Maria Domingas Simões (Relatora)

Nunes Ribeiro

Hélder Almeida

[1] cf., neste preciso sentido, o aresto do STJ de 21 de Abril de 2009, processo n.º 1550/06.0 TBMTJ.S1, disponível em www.dgsi.pt.

[2] Diploma ao qual pertencerão as demais disposições legais que vierem a ser citadas sem menção da sua origem.

[3] Cf., neste sentido, acórdão da Relação do Porto de 3 de Novembro de 2009, processo n.º 3542/08.6 TBSTS.P1, acessível em www.dgsi.pt., no qual a questão é tratada de forma desenvolvida, com abundantes referências jurisprudenciais, e da Relação de Lisboa de 14/6/2012, CJ ano xxxvii, tomo 3.º, págs. 114 a 117.

[4] Neste sentido, acórdão desta Relação de Coimbra de 29/11/2005, processo n.º 3359/05, também disponível em www.dgsi.pt.

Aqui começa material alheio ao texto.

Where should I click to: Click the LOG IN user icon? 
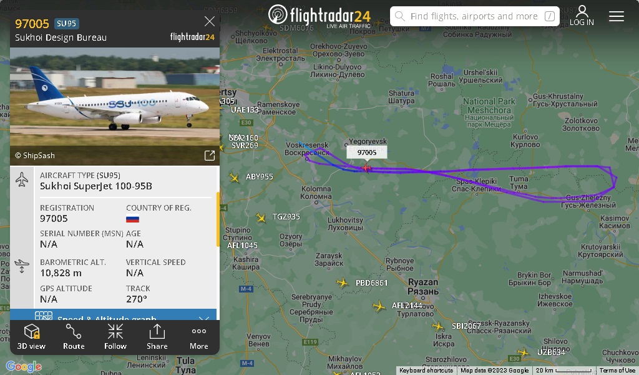(582, 16)
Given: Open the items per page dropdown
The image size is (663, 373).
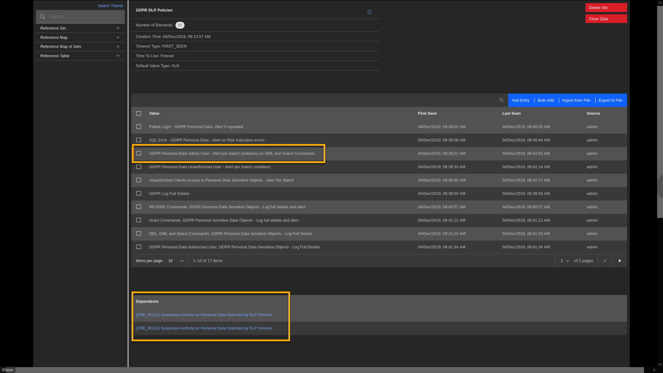Looking at the screenshot, I should point(176,261).
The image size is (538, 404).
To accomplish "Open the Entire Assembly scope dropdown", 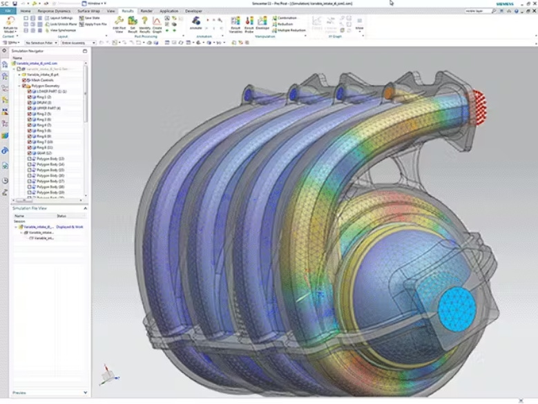I will [75, 43].
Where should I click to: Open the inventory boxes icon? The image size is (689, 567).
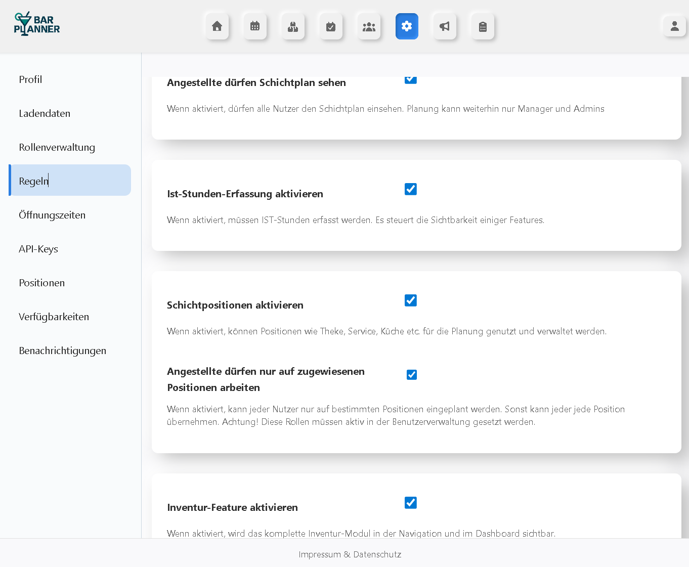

[5] Tal é o que resulta do disposto no art.º 23.º, dispondo que no caso da existência de pluralidade de seguros o seguro do proprietário também responde subsidiariamente, assim divergindo do disposto no art.º 15.º do DL 522/85, prevendo ainda, harmonicamente, que a seguradora do proprietário ou demais pessoas referidas no artº 6.º (sucessor do art.º 2º D.-L. nº 522/85) possa ver satisfeito o seu direito de regresso contra o responsável pelo acidente (garagista) que tenha incumprido a obrigação de seguro de garagista (cf. art.º 27.º, n.º 1, al. f).

[6] Neste preciso sentido acórdão da Relação do Porto de 3/9/2009 já citado.